One of the allied health professions is physical therapy (PT), commonly known as physiotherapy. Physical therapists give it through promoting, maintaining, or restoring health via physical examination, diagnosis, treatment, prognosis, patient education, physical intervention, rehabilitation, illness prevention, and health promotion. In many countries, physical therapists are referred to as physiotherapists.
Physical therapy treats diseases or injuries that impair a person's ability to move and perform useful tasks in everyday life. PTs evaluate an individual's history and physical examination to make a diagnosis and develop a treatment plan, and they may include the results of laboratory and imaging examinations such as X-rays, CT scans, or MRI findings as appropriate. Electrodiagnostic testing (electromyograms and nerve conduction velocity tests, for example) may also be employed.
Prescription of or assistance with specific exercises, manual therapy and manipulation, mechanical devices such as traction, education, electrophysical modalities such as heat, cold, electricity, sound waves, radiation, assistive devices, prostheses, orthoses, and other interventions are all common components of PT management. Furthermore, physical therapists work with individuals to prevent mobility loss before it occurs by developing fitness and wellness-oriented programmes for healthier and more active lifestyles, as well as providing services to individuals and populations to develop, maintain, and restore maximum movement and functional ability throughout the lifespan. This involves treating patients whose mobility and function are jeopardised due to age, injury, illness, or environmental causes. Functional mobility is essential to being healthy.

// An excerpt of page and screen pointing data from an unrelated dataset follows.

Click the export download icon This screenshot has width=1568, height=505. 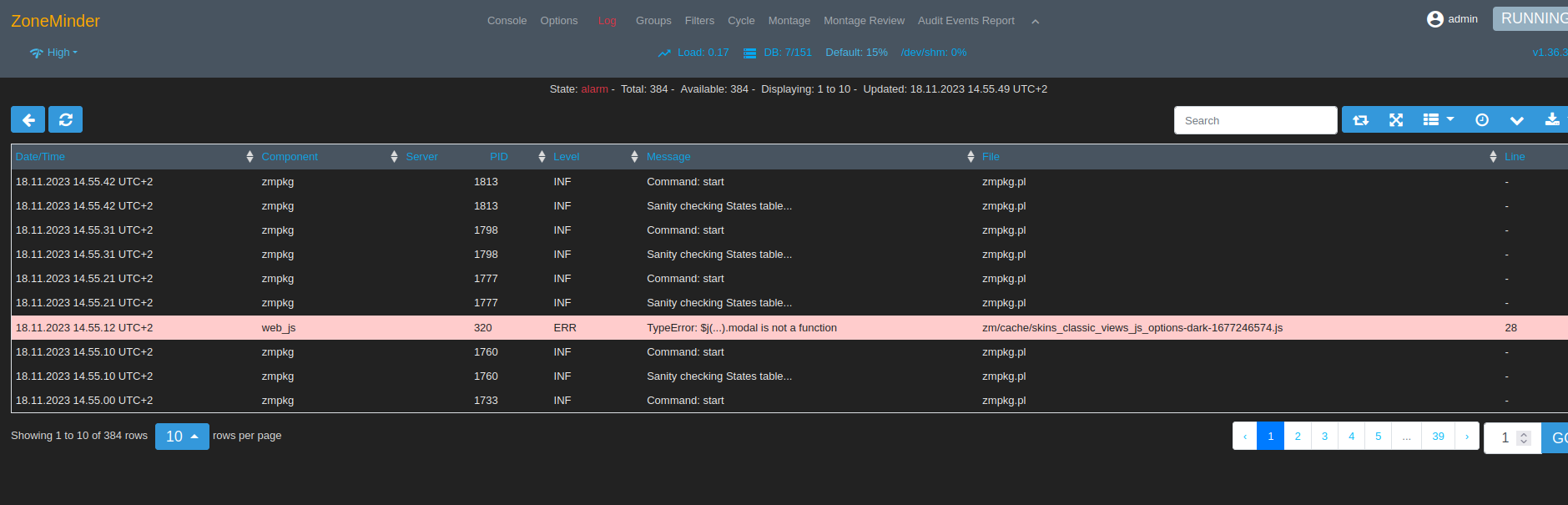click(1551, 120)

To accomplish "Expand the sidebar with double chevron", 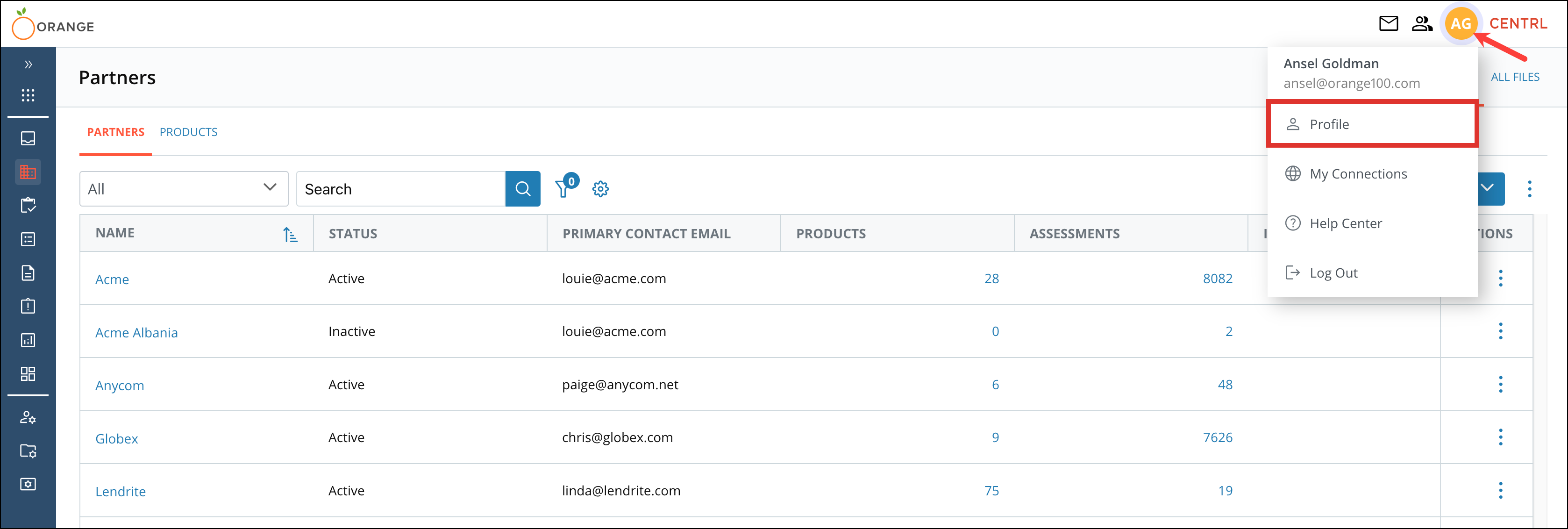I will pyautogui.click(x=28, y=64).
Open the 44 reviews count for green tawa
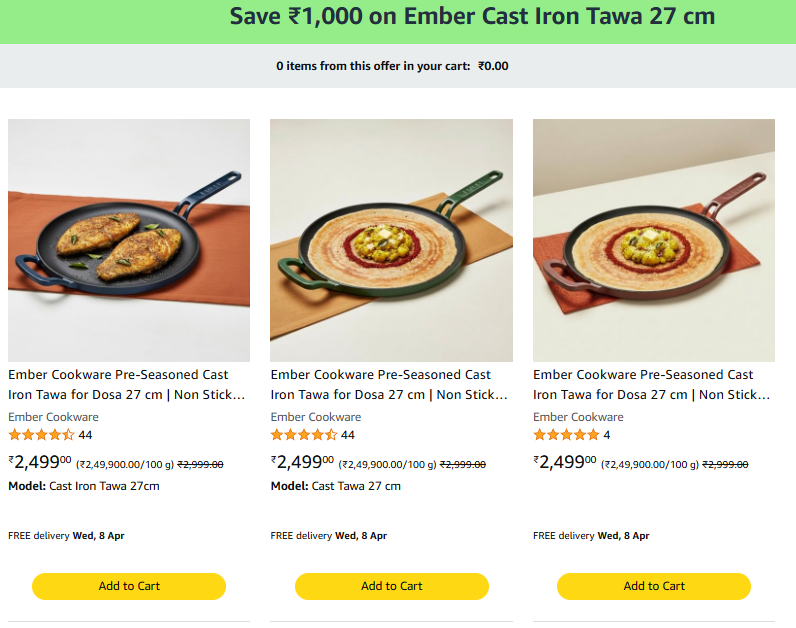 click(347, 435)
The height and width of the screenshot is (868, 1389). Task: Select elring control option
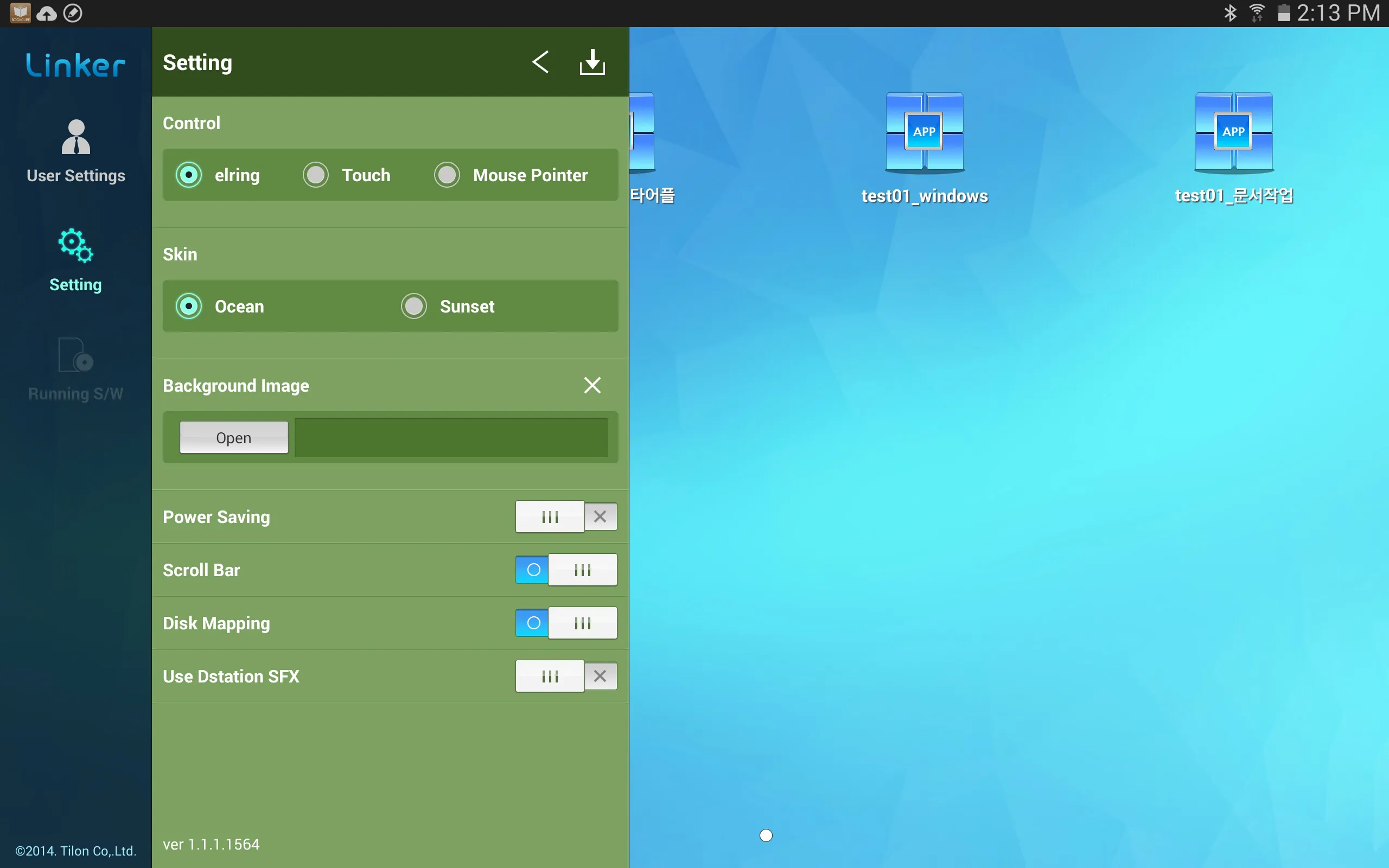tap(188, 174)
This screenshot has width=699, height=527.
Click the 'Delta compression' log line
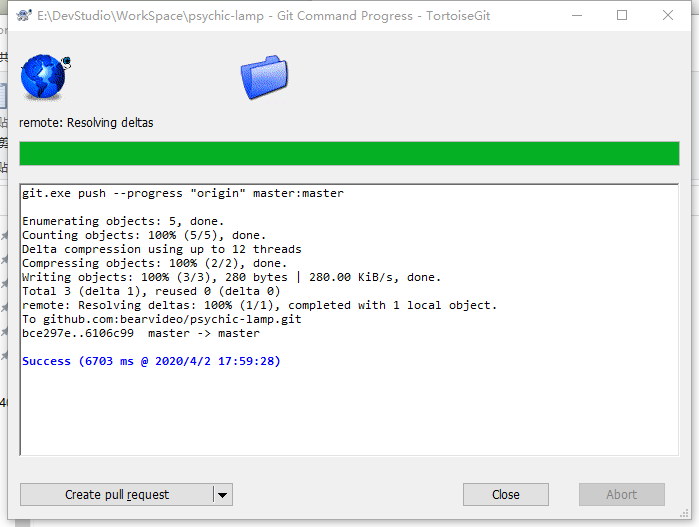click(x=161, y=249)
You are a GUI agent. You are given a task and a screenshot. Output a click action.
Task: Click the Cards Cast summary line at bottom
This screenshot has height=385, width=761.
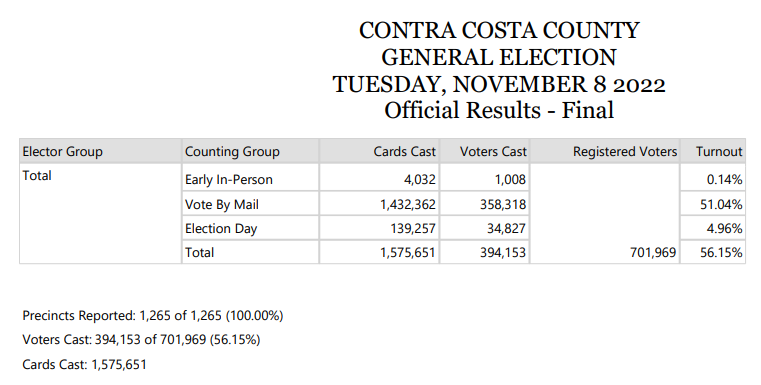(x=84, y=364)

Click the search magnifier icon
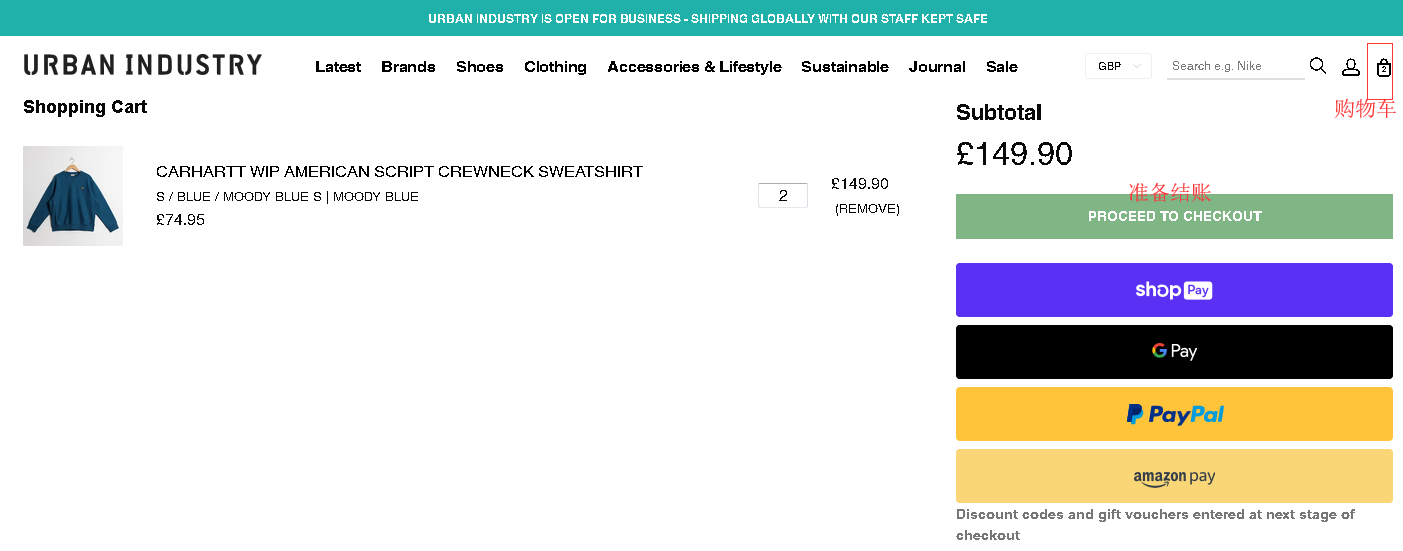pos(1318,66)
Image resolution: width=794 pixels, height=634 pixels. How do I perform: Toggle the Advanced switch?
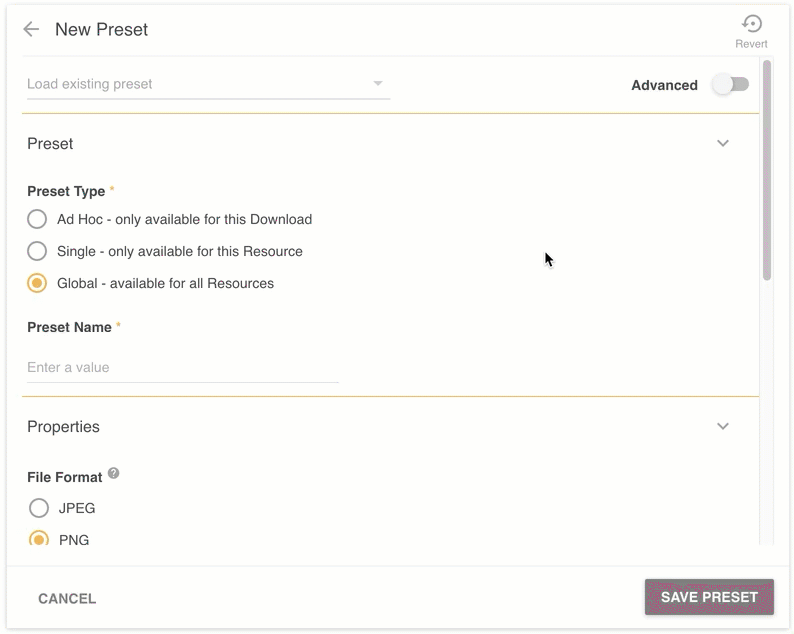(730, 84)
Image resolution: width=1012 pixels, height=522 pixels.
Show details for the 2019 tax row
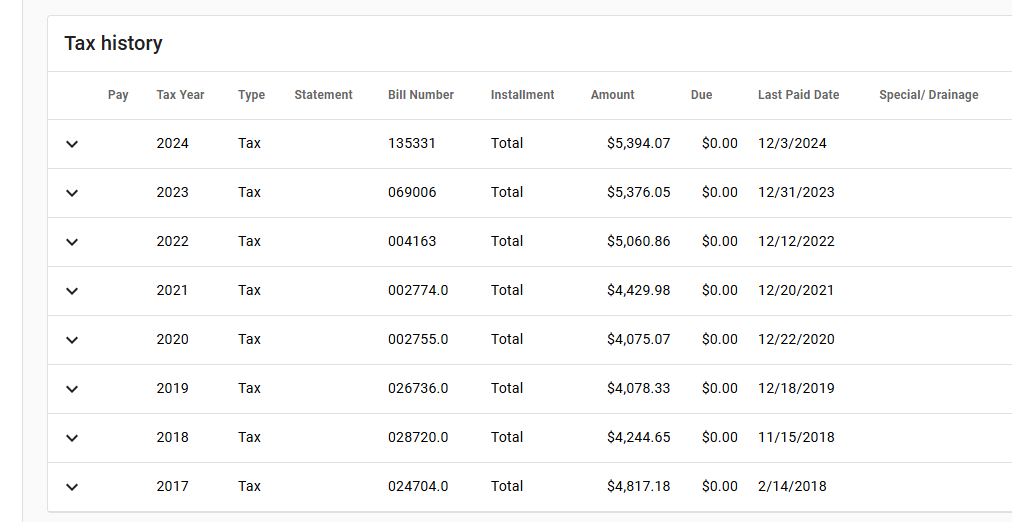point(72,389)
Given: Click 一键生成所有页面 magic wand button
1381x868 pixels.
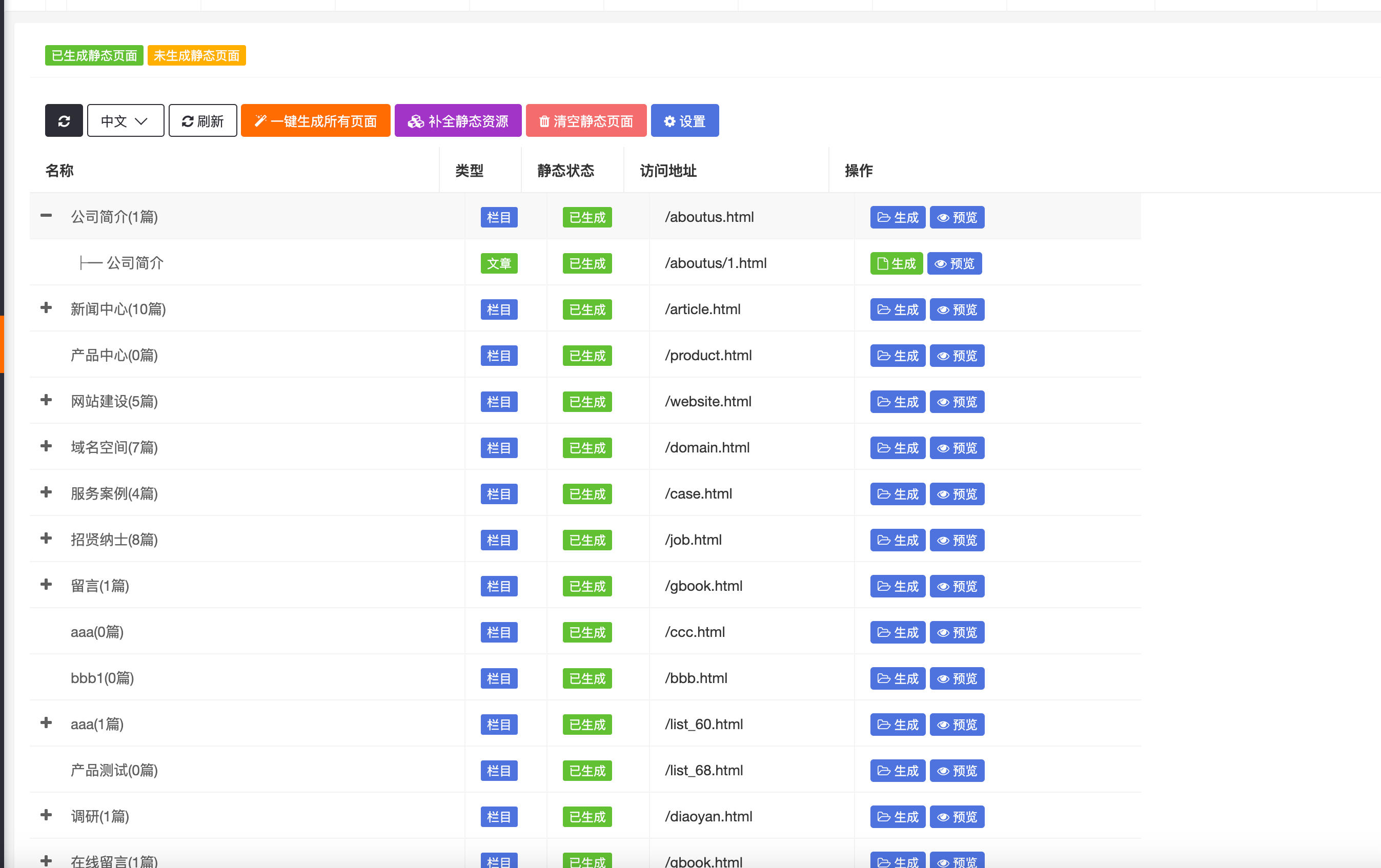Looking at the screenshot, I should [315, 121].
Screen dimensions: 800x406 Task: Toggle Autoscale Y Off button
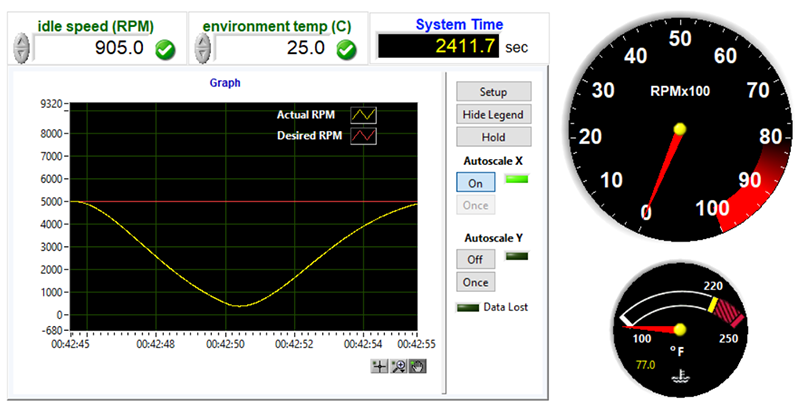[x=475, y=259]
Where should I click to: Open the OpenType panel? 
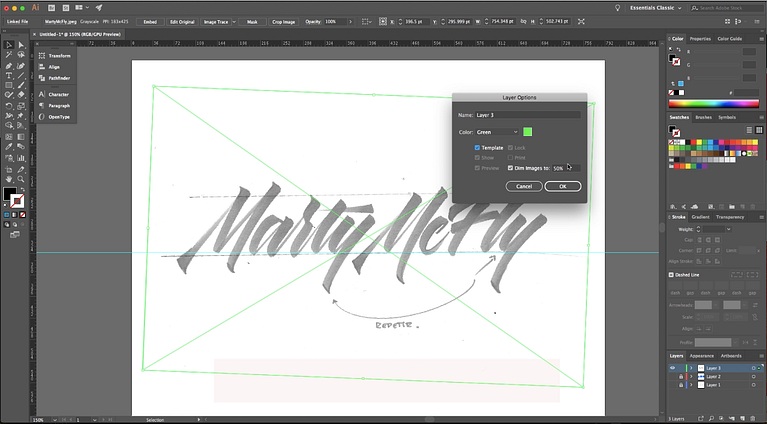coord(59,117)
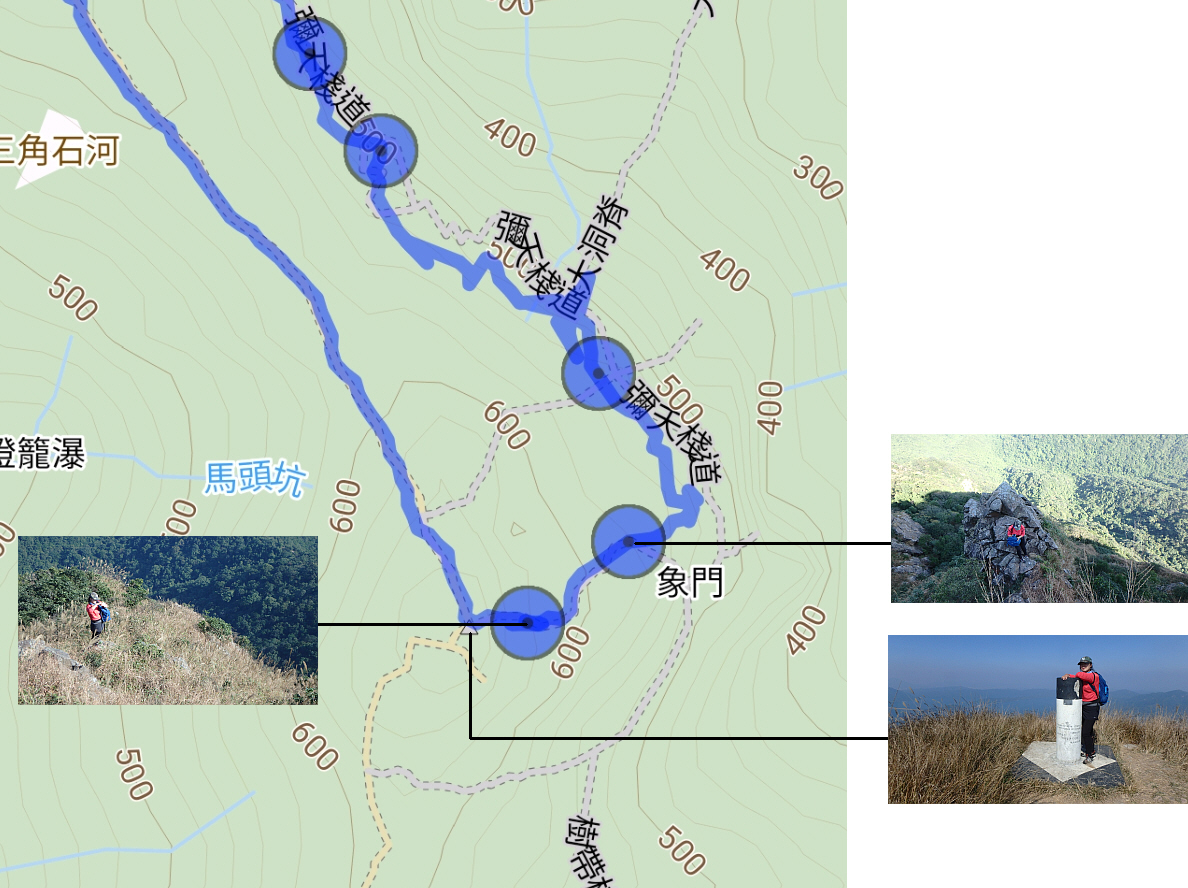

Physical therapy is a profession with various subspecialties such as musculoskeletal, orthopaedics, cardiovascular, neurology, endocrinology, sports medicine, geriatrics, paediatrics, women's health, wound care, and electromyography. Neurological rehabilitation, in particular, is a burgeoning specialty. Private-owned physical therapy clinics, outpatient clinics or offices, health and wellness clinics, rehabilitation hospitals, skilled nursing facilities, extended care facilities, private homes, education and research centres, schools, hospices, industrial and these workplaces or other occupational environments, fitness centres, and sports training facilities are all places where PTs work.
Non-patient care occupations for physical therapists include health policy, health insurance, health care administration, and health care executives. Physical therapists work as specialists in the medical-legal sphere, doing peer review and independent medical evaluations.